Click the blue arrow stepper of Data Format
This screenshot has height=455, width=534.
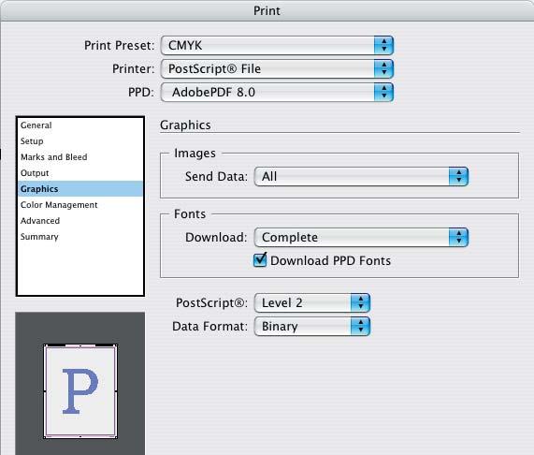coord(360,327)
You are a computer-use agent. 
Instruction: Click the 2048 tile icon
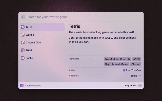click(23, 50)
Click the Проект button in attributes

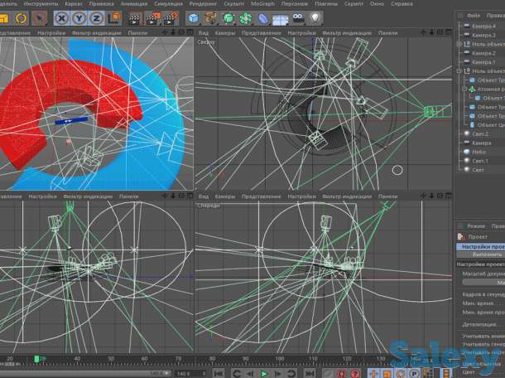pyautogui.click(x=479, y=236)
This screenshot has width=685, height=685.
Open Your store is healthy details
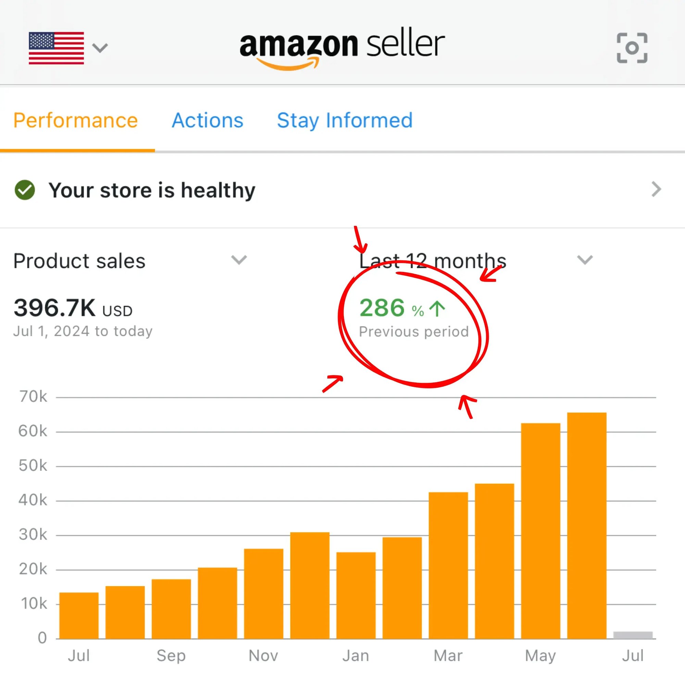[x=152, y=190]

* * * *

The material above is to be set down exactly, with pictures removed.

■ **Your solution**
Click the blue arrow stepper of Data Format
This screenshot has height=455, width=534.
coord(360,327)
You are a computer-use agent. 
Instruction: Click the 2048 tile icon
click(23, 50)
Click the Проект button in attributes

pyautogui.click(x=479, y=236)
This screenshot has width=685, height=685.
Open Your store is healthy details
[x=152, y=190]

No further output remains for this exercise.